Dielectric properties and lattice dynamics of Ca-doped K$_{0.95}$Li$_{0.05}$TaO$_{3}$

TL;DR

This study investigates the dielectric and lattice dynamics of Ca-doped K$_{0.95}$Li$_{0.05}$TaO$_{3}$, revealing relaxor behavior, formation of polar nano-regions, and atomic displacements similar to known relaxors, using dielectric and neutron scattering techniques.

Contribution

It provides new insights into the relaxor behavior and lattice dynamics of Ca-doped KLT, highlighting the formation of polar nano-regions and atomic displacement patterns.

Findings

Debye-like relaxations with specific activation energies.

Diffuse scattering and phonon broadening indicate polar nano-region formation.

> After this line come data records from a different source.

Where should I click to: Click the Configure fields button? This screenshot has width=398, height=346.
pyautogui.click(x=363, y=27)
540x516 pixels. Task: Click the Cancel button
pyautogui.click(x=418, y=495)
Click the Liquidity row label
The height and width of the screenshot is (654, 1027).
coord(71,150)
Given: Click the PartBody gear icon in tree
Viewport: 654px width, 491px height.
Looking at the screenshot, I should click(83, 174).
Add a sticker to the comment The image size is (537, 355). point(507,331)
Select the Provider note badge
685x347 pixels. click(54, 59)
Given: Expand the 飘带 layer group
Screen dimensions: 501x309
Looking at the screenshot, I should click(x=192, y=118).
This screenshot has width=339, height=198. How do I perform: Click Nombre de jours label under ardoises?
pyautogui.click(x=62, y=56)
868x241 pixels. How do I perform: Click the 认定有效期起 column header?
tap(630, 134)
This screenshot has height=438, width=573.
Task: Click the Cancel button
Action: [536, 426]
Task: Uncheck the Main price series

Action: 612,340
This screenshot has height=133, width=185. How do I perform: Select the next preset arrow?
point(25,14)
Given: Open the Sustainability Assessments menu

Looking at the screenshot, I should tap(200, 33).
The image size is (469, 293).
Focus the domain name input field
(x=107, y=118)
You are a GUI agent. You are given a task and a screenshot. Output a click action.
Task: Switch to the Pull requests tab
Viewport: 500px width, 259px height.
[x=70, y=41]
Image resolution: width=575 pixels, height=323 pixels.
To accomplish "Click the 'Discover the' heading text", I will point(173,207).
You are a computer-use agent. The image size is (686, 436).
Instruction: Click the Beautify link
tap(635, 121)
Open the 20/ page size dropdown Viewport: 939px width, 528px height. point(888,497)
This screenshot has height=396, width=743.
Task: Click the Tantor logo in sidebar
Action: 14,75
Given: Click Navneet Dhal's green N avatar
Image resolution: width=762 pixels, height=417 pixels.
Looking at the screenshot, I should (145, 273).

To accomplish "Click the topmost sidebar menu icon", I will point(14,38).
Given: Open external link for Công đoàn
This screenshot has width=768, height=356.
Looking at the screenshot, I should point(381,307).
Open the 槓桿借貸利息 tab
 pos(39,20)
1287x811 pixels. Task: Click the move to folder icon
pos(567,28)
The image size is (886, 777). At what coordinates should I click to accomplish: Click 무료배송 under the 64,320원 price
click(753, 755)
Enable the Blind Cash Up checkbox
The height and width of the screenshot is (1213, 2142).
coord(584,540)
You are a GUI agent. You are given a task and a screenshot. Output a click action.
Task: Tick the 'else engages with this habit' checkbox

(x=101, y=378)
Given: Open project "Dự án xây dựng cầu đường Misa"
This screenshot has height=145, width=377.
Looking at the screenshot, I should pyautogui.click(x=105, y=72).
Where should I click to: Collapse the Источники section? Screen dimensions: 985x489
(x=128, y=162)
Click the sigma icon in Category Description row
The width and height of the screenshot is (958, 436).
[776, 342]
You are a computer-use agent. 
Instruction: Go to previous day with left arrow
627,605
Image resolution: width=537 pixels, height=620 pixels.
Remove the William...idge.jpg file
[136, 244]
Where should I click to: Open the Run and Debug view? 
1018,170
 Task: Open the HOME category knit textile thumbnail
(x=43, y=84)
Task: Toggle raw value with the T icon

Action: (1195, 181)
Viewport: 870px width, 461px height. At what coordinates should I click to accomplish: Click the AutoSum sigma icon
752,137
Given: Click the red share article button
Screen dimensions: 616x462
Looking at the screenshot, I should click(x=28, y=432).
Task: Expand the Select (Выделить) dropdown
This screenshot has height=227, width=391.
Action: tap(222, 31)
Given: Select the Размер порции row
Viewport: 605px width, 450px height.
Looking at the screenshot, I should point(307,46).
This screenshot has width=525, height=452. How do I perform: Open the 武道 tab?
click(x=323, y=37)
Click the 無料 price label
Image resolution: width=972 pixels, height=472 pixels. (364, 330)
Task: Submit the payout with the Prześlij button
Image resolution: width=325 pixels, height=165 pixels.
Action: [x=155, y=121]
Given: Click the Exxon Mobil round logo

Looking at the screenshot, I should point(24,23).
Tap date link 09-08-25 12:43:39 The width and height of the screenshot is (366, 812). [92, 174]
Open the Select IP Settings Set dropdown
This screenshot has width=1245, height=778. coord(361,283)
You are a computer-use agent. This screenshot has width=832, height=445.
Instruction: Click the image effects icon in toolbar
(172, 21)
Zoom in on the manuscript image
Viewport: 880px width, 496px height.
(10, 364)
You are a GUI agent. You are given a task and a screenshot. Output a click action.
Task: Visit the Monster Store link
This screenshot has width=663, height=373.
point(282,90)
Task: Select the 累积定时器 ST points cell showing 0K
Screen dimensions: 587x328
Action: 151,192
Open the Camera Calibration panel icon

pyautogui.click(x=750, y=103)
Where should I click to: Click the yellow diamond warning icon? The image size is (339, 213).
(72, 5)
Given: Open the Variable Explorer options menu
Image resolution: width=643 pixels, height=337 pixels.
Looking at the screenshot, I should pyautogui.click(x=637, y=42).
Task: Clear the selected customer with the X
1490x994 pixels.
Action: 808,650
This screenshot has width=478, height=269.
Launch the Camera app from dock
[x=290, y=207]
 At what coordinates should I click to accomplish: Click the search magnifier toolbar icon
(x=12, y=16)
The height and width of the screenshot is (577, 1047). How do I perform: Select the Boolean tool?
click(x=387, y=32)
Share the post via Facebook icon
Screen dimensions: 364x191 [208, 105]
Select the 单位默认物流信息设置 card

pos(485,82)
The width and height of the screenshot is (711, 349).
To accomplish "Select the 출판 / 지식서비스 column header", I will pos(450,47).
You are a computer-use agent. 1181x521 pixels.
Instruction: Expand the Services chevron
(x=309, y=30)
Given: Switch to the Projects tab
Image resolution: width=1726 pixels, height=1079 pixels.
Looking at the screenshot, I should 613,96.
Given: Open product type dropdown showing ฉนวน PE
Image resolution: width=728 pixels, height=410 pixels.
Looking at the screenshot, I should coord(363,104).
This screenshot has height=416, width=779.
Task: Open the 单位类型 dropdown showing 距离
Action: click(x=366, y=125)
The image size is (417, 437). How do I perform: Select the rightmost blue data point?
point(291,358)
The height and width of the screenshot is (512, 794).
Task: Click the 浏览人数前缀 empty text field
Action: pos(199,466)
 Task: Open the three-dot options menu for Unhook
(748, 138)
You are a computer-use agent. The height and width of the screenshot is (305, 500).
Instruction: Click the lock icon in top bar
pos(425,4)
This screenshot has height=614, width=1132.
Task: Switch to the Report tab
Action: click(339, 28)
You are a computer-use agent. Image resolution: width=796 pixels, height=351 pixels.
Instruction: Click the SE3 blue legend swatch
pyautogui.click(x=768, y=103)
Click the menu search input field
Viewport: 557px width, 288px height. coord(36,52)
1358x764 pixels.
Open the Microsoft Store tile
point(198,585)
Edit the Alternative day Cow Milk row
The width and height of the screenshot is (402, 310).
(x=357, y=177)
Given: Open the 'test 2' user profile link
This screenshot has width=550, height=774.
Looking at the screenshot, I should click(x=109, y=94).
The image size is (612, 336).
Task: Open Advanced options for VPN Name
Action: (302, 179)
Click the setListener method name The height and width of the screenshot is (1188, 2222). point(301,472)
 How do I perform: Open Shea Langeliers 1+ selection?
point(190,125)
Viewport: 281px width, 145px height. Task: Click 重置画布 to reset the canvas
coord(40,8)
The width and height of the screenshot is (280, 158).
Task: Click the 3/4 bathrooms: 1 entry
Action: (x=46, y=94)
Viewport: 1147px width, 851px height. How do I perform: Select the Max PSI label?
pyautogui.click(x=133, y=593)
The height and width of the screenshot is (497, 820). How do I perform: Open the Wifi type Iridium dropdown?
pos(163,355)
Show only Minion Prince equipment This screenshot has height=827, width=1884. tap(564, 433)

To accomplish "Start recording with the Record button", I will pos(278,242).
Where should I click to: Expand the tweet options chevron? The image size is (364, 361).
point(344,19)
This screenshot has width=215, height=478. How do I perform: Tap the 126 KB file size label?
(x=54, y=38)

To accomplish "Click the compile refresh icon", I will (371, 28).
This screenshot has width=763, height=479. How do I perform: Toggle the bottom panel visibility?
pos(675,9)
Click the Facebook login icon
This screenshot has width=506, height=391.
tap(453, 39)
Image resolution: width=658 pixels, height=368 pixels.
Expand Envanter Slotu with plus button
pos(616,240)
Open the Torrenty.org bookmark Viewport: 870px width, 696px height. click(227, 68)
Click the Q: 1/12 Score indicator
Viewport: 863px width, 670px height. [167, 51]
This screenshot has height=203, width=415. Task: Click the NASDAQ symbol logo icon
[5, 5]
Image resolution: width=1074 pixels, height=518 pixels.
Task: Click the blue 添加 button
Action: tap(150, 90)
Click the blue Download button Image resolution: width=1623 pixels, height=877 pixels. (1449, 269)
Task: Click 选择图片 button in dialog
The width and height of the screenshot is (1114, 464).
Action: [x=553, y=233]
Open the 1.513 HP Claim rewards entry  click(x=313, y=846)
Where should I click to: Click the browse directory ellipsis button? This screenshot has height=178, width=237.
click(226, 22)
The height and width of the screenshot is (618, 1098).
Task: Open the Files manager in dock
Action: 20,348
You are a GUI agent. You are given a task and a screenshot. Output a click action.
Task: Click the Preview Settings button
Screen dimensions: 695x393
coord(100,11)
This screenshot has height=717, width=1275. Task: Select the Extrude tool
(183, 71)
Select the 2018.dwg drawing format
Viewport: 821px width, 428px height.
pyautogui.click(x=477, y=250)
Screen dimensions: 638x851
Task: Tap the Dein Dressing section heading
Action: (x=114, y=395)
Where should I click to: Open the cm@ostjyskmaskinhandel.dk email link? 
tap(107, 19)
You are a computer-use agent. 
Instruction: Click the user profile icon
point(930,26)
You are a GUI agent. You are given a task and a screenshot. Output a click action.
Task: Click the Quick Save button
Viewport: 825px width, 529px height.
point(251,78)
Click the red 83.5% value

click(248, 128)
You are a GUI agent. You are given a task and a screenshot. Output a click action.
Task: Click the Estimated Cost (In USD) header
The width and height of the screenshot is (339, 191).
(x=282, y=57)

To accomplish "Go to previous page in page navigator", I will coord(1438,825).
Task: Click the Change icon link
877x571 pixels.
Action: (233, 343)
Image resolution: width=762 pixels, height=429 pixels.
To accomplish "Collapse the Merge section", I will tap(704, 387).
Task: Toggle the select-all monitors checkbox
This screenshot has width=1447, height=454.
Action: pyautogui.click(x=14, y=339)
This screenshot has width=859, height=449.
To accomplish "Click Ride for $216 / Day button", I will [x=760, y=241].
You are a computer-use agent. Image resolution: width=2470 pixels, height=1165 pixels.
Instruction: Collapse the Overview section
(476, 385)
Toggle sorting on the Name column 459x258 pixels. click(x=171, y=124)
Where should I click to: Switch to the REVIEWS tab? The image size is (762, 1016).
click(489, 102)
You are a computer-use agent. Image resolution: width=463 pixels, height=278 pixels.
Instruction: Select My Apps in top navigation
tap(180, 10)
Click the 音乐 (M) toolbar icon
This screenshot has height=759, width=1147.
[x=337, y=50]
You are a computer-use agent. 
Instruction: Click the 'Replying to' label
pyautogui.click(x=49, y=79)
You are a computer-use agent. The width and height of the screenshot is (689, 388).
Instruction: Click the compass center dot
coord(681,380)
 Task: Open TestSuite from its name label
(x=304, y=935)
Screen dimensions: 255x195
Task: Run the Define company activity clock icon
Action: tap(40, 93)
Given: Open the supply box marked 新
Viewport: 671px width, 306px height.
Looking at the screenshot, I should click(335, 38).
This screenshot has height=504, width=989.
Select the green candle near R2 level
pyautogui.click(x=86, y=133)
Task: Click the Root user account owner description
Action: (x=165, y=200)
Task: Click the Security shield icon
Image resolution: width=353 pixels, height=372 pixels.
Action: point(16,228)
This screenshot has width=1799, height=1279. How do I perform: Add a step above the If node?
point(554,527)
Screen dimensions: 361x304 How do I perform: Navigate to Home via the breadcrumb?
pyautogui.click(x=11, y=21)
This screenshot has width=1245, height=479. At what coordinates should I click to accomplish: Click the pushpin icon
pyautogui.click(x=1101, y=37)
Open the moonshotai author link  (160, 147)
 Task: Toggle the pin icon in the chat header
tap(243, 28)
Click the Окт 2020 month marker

Atomic displacements include a uniform phase shift similar to Pb(Mg$_{1/3}$Nb$_{2/3}$)O$_3$.

Abstract

Relaxor behavior and lattice dynamics have been studied for a single crystal of K$_{1-x}$Li$_x$TaO$_3$ $(x=0.05)$, where a small amount of a Ca impurity ($\sim 15$~ppm) was incorporated. The dielectric measurements revealed Debye-like relaxations with Arrhenius activation energies of 80 and 240 meV that are assigned to Li$^+$ dipoles and the Li$^+$-Li$^+$ dipolar pairs, respectively. In the neutron scattering results, diffuse scattering ridges appear around the nuclear Bragg peaks below $\sim 150$ K and phonon line broadening features start to appear at even higher temperatures suggesting that polar nano-regions (PNR's) start to form at these temperatures. These results are supported by the dielectric data that reveal relaxor behavior starting at $\sim 200$ K on cooling. From analyses of the diffuse intensities, the displacements include a uniform phase shift of all of the atoms in addition to the atomic displacements corresponding to a polarization vector of the transverse optic soft ferroelectric mode, a finding that is analogous to that in the prototypical relaxor material Pb(Mg$_{1/3}$Nb$_{2/3}$)O$_3$.